La culpa, por supuesto, no es solo de Yolanda Díaz. Es la tragedia de un sistema político que premia la pose y el eslogan sobre la valía y la experiencia. Tenemos a una vicepresidenta que, en lugar de dedicarse a manejar los asuntos que competen a su cartera (empleo, diálogo social, cotizaciones…), se dedica a engrosar su currículum mediático con fotogramas virales de sus tropezones verbales. Mientras tanto, nuestros problemas estructurales siguen ahí, enquistándose: la inflación no entiende de definiciones pomposas; el tejido productivo no se regenera con selfies en el Vaticano; los salarios de miseria de los trabajadores no mejoran con discursos de tres horas plagados de palabrería vacía.
Es imposible no preguntarse cómo hemos llegado hasta aquí: ¿qué méritos académicos y profesionales avalan a esta señora para pilotar la economía del país? ¿Acaso basta con saber recitar palabras rebuscadas y provocar memes con cada frase? La respuesta parece clara para cualquiera que observe desde fuera: no es la preparación sino la obediencia al relato oficial lo que cuenta. La política se ha convertido en un desfile de máscaras vacías donde el carisma hueco y la pose altanera valen más que la competencia real. Y en la cúspide de ese desfile está ella, Yolanda Díaz, con su sonrisa permanente y su dial fever retórico, haciendo del desconcierto la única constante de su carrera.
Al final, da igual que su lenguaje no diga nada: la izquierda oficialista la impulsa porque encaja a la perfección en la caricatura de “nueva política” que vende izquierdismo pero firma presupuestos con quién sea, que presume de feminismo pero no toca los privilegios reales, que critica el mercado pero privatiza la gestión de subvenciones. Su cada aparición pública es un recordatorio de la farsa: detrás de las palabras rimbombantes no hay más que un teatro mal montado, un cascarón hueco que resuena sin eco. Y mientras tanto, la ciudadanía paga la factura.

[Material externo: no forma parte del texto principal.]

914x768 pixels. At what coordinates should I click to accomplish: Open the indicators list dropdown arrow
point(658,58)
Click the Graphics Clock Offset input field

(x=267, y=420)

Verla tropezar con sus propios discursos debería ser motivo de alarma, no de chanza. Porque cuando se habla de DANA, pandemia, autoridadas y selfies en un funeral, estamos constatando lo bajo que ha caído la política de nuestro país. Estamos aceptando que el número tres del Gobierno sea una experta en el arte de no decir nada, un reflejo perfecto de la ineptitud rampante. Y lo más triste es que, con esa habilidad de despiste masivo, logra que muchos se conformen con el teatro en lugar de exigir soluciones reales. Eso, más que un talento, es un delito contra la inteligencia colectiva. Capítulo uno, Yolanda Díaz. Y aún quedan muchos más para ver en este vodevil nacional.